A married couple has the great benefit of being able to give gifts to each other without having to pay gift or estate taxes. Unfortunately, couples within the LGBT community cannot do the same. There is however, the annual gift tax exclusion, which when used properly, can make up for some of this injustice. The annual gift tax exclusion allows you to gift $13,000 worth of assets without paying taxes on them.

4. Charity Contributions

Charitable contributions can greatly help you reduce your tax liability. Much like the mortgage interest, you are going to want the partner with the highest income making your charitable contributions—and getting to claim the resulting deduction.
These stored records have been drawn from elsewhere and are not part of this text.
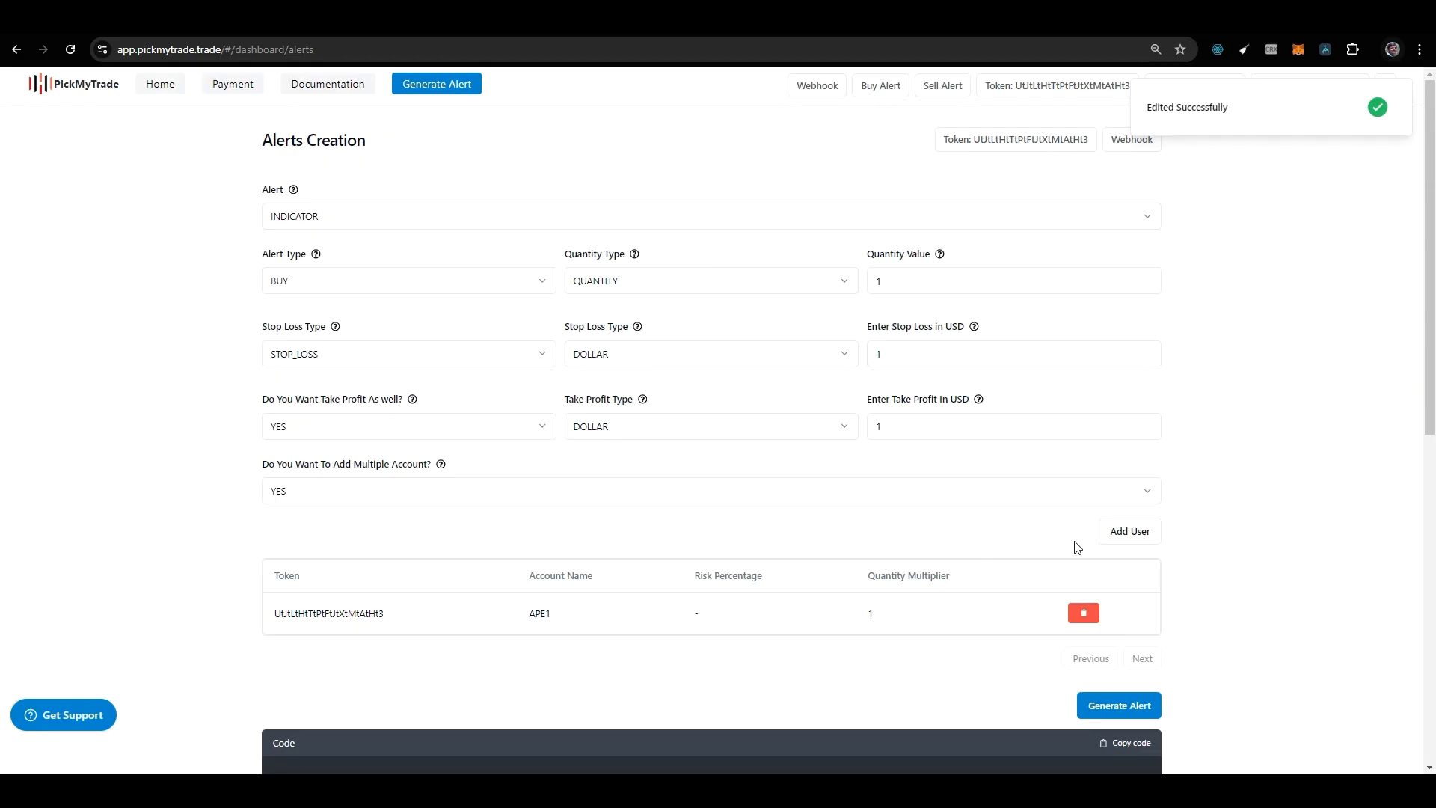Expand the Alert type dropdown showing INDICATOR
Image resolution: width=1436 pixels, height=808 pixels.
pyautogui.click(x=708, y=215)
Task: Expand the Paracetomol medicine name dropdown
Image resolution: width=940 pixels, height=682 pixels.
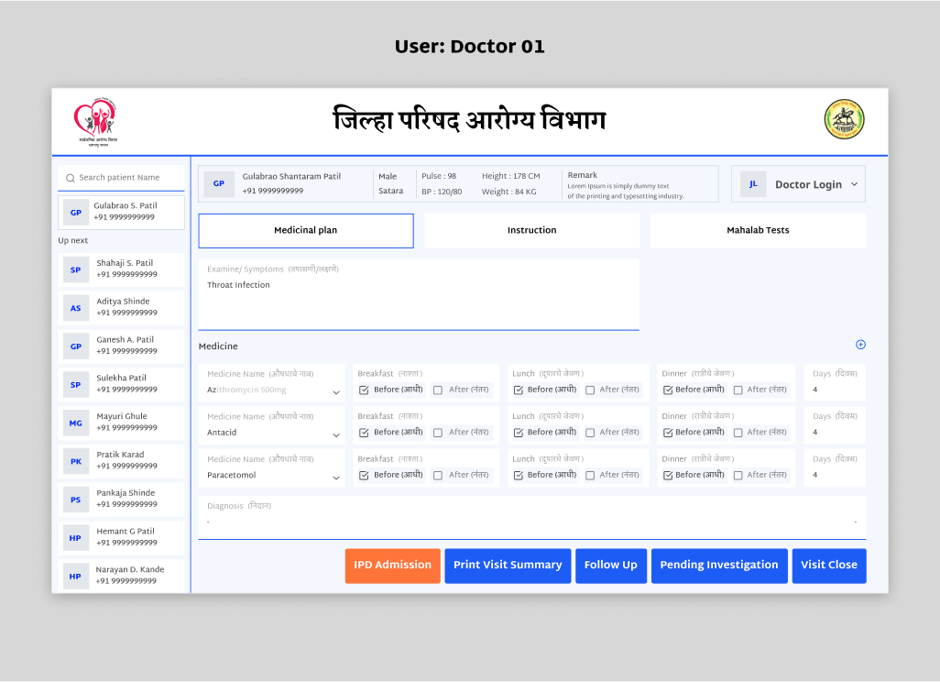Action: [x=335, y=478]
5. Be Prepared for Anything

When living with a partner that you cannot legally marry, it is important that you are both vigilante when it comes to your finances. No one wants to think it, but if your relationship ends, you are not protected the same way as a married couple is for purposes of dividing assets. If there is no agreement governing the relationship, asset ownership is pretty much going to come down to who bought or funded what. This may not seem fair, as you may have made purchases based upon who benefited most, taxes-wise. When you begin building up many valuable assets, hiring a lawyer to draw up documents is smart. Consider entering a cohabitation agreement to govern your finances during the relationship and providing the framework for splitting assets if your relationship goes sour.

6. Asset Shifting

You should also consider moving assets between you and your spouse to save on interest. Since you have the lower income ($45,000), you will want to shift more income-earning assets towards yourself. This way, you will be taxed at a lower rate on the income earned than your partner ($150,000) would. The ability to asset shift is actually a huge benefit when compared to married couples, who cannot asset shift if filing jointly.

7. Inheritance Taxes

If you and your partner are registered civil partners and your partner passes away, you do not have to pay inheritance taxes at all. However, if your state does not recognize registered civil partners, your partner may, in fact, be subject to estate taxes before the bequest.

8. Separate Accounts

Separate accounts will simplify financial management for you and your partner. You may also consider three accounts—one account for yourself, one for your partner, and one joint account. Use your separate accounts to pay individual bills and taxes from. Also, use the separate accounts to deposit your income into. Then, each of you can fund the joint account to pay shared expenses (e.g. groceries, trips, etc.).

9. Capital Gains

If you and your partner are registered domestic partners, then you can give assets to your civil partner and not pay any capital gains taxes whatsoever. Along with inheritance taxes, this is one of the few big tax advantages civil partners get over unmarried heterosexual couples.